トヨタ自動車が、約20年ぶりに自社開発のスポーツ4輪駆動(4WD)車を復活させた。世界ラリー選手権(WRC)など、モータースポーツ向けの競技車両を市販化する「これまでとは逆転の発想」(豊田章男社長)で開発した「GRヤリス」を4日に発売。開発・生産・販売など各部門の垣根を越えてつくり上げた“トヨタ純正のスポーツ車”は「トヨタのモノづくりに大きく影響する」(同)新機軸を打ち出した。(名古屋編集委員・長塚嵩寛)

「レースに勝つためにつくったクルマを市販車に使ってもらう。(車両開発の)流れを大きく変えた最初のクルマだ」。豊田社長はGRヤリスの開発をこう意義づける。開発初期から社外のプロドライバーが参画するなど、スポーツ車としての性能を徹底的に磨き上げた。

豊田社長自身も、性能や乗り心地を最終的にチェックする「マスタードライバー」としてクルマとの対話を繰り返した。オールトヨタの総力を結集し、開発から生産まですべてを自社で完結することに成功。豊田社長は「トヨタのスポーツカーを取り戻した」と力を込める。

GRヤリスのデビューは鮮烈だった。
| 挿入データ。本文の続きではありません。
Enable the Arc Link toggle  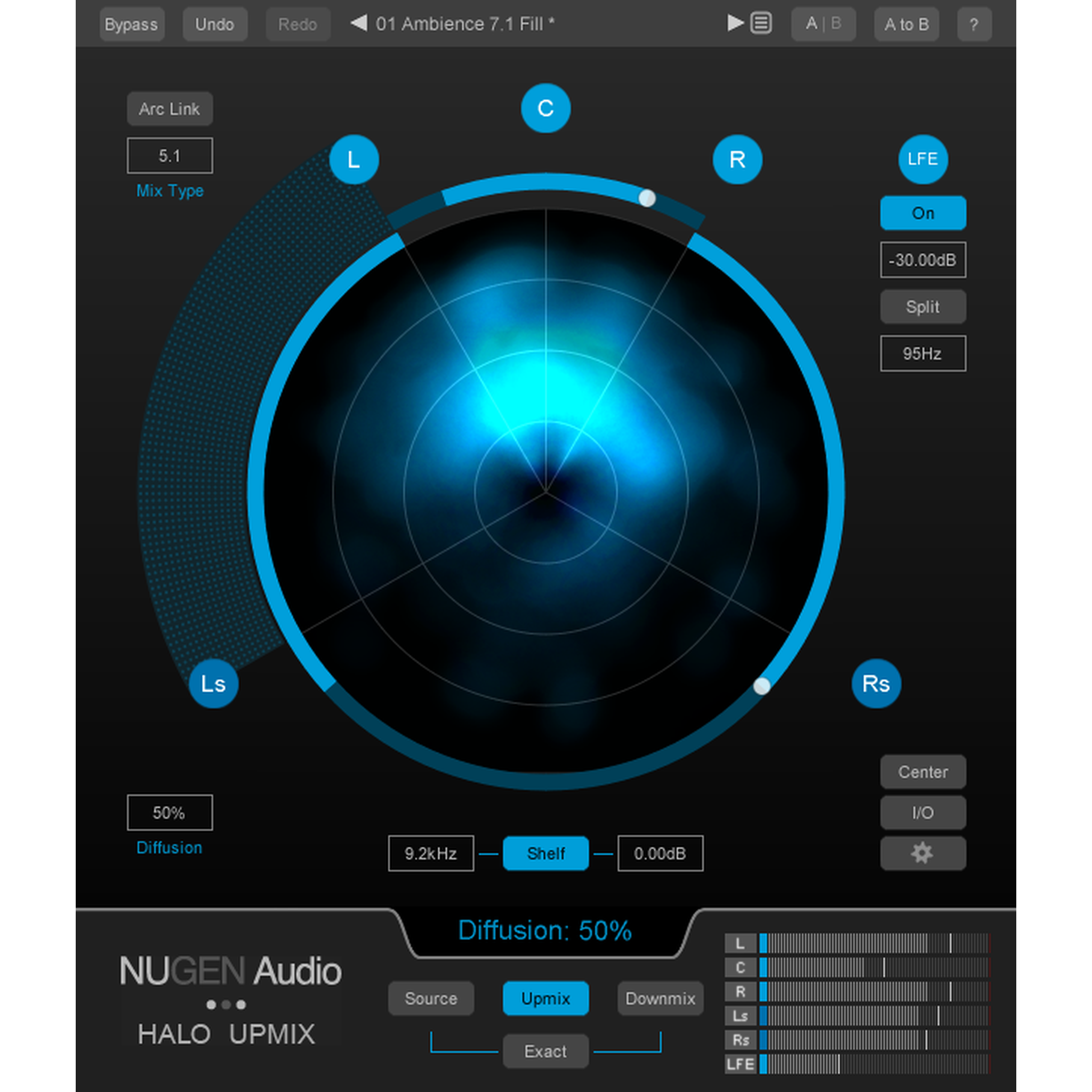pos(170,109)
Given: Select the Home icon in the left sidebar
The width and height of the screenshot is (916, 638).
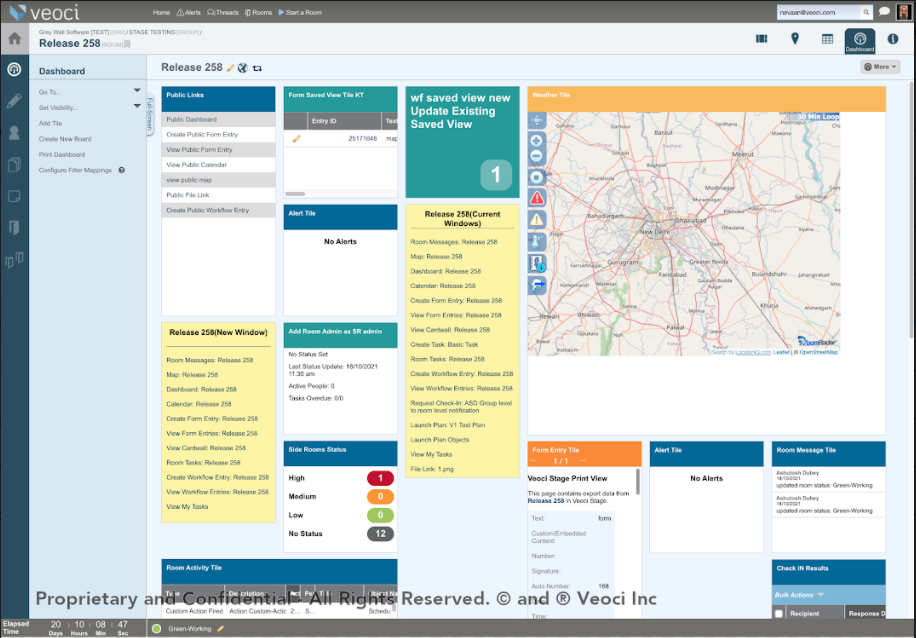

発売直後の9月上旬に富士スピードウェイ(静岡県小山町)で開催された24時間耐久レースで、豊田社長もハンドルを握ったチームがGRヤリスで優勝。競技車両はタイヤ以外はほぼ市販車と同様のスペックといい、GRヤリスの高い潜在能力を実戦で証明した。

ターボチャージャー(過給器)搭載の排気量1600ccエンジンや、前後輪の駆動力を状況に応じて最適に配分する4WDシステムなどを導入し、レースでも戦える市販車に仕上げた。GRヤリスは「モータースポーツを起点としたクルマづくり」(同)の一里塚となった。
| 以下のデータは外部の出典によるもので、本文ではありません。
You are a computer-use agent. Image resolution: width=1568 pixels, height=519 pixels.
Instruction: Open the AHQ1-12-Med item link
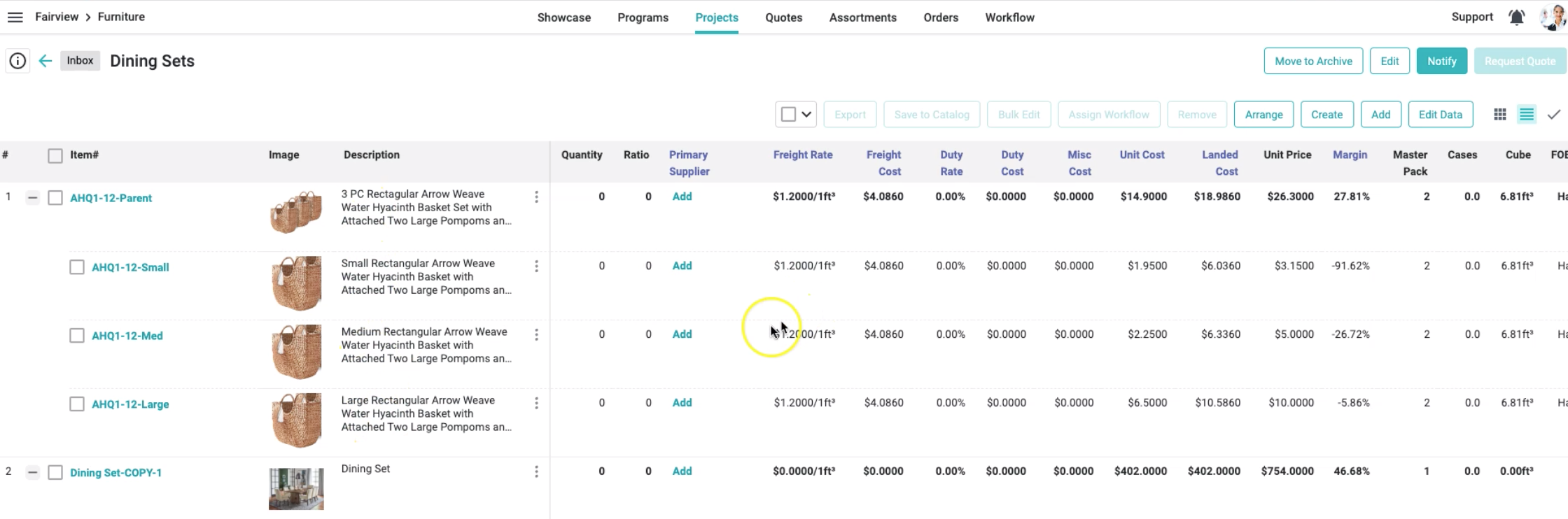click(127, 336)
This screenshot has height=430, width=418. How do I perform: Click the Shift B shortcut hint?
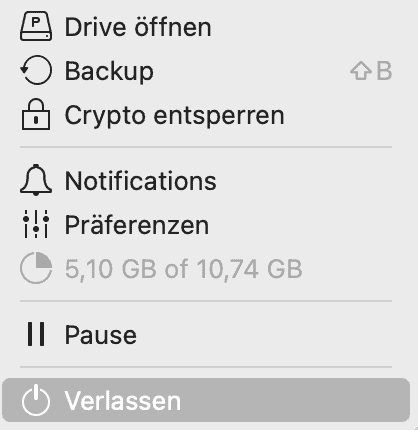coord(371,71)
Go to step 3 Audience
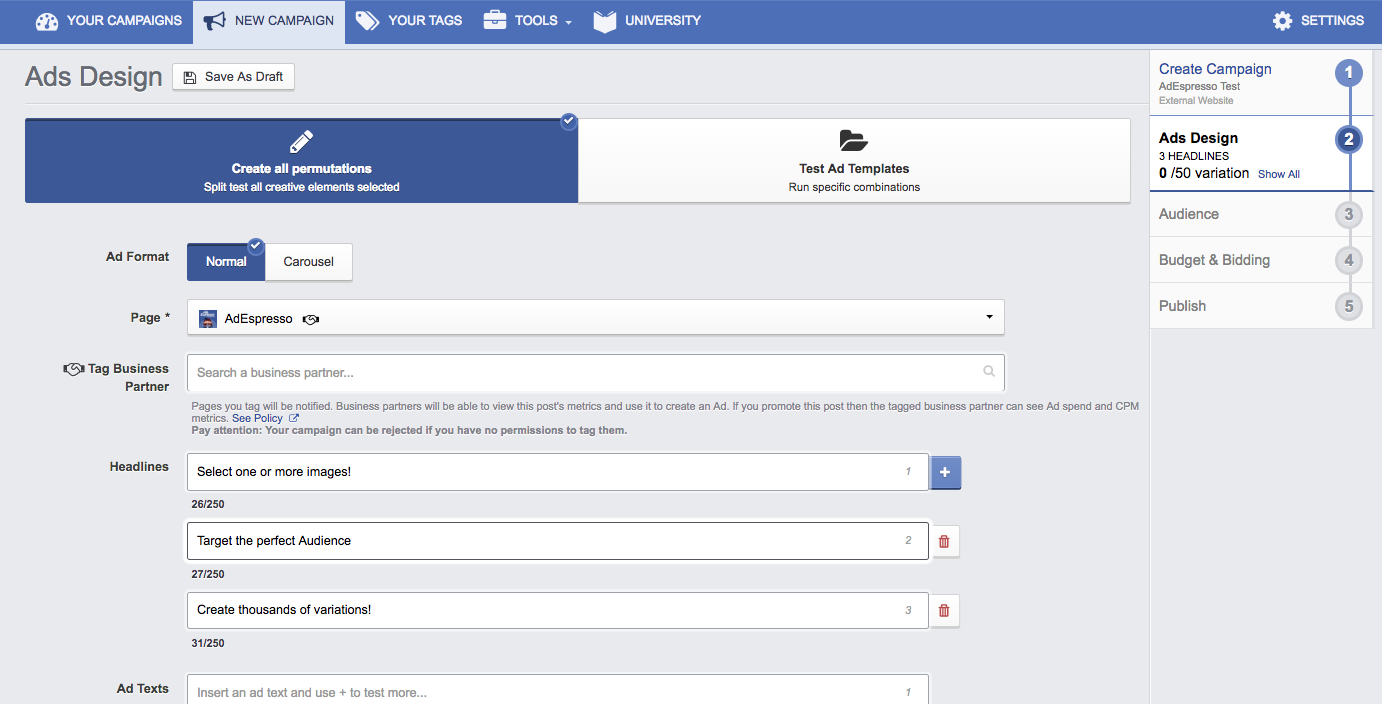The width and height of the screenshot is (1382, 704). click(x=1188, y=214)
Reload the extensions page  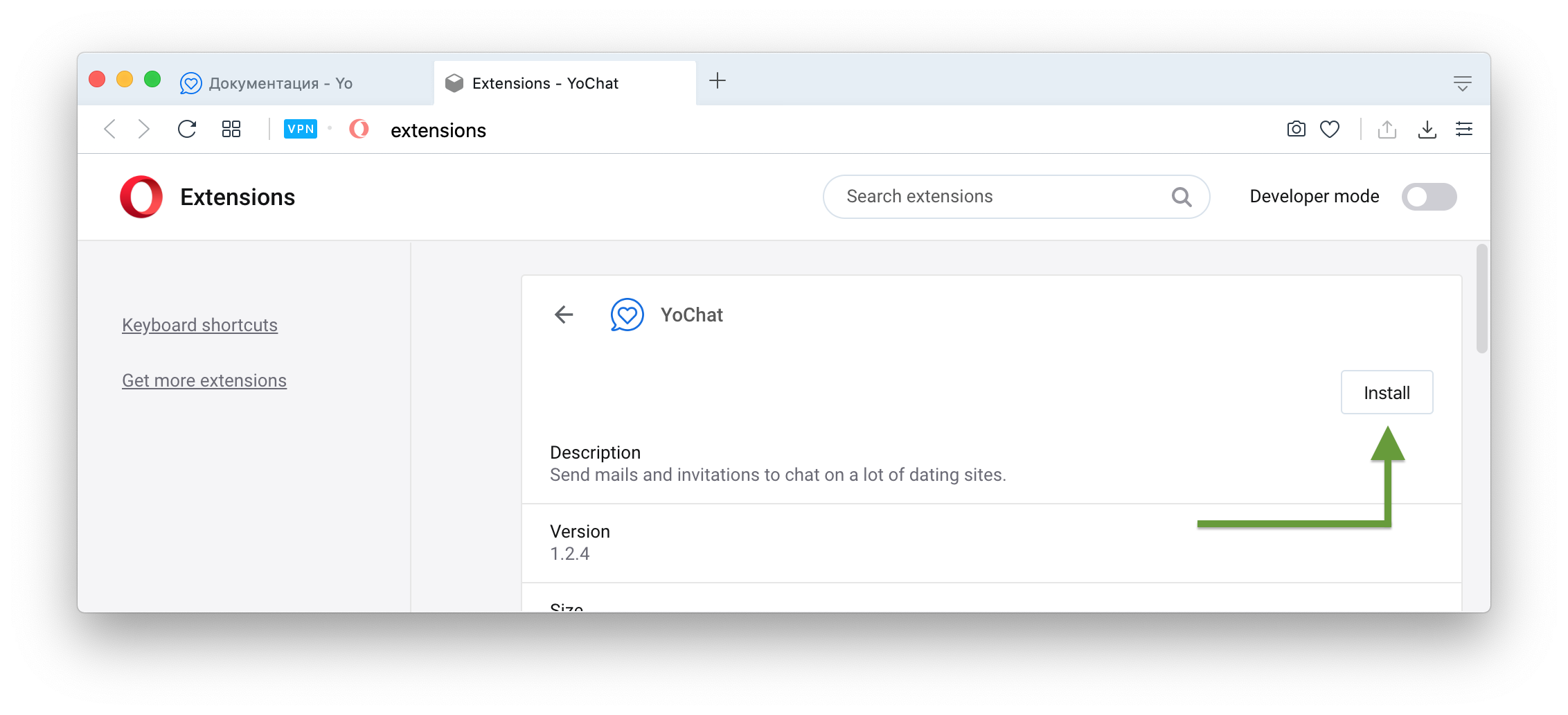(x=187, y=130)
生産面でも新たな試みを取り入れた。数々のスポーツ車をつくり込んできた元町工場(愛知県豊田市)内に、専用の生産ラインを設けた。セル生産方式による多品種少量生産に適したラインを構築した。

豊田社長は専用ラインについて「スーパーカーをつくる工程」と表現。工業製品としてのバラつきを最小化し、1台1台を丁寧に作り込んでいる。全社から集めた熟練工が生産に携わっており、長年培ってきた技能を伝承する機会としても期待は大きい。

トヨタがモータースポーツという極限の場で得た知見を市販車に落とし込むのは、世界のあらゆる道で誰もが安心して意のままに運転できるクルマを提供するためだ。豊田社長がかねて提唱している「もっといいクルマづくり」は、GRヤリスの完成によって新たなステージに上がった。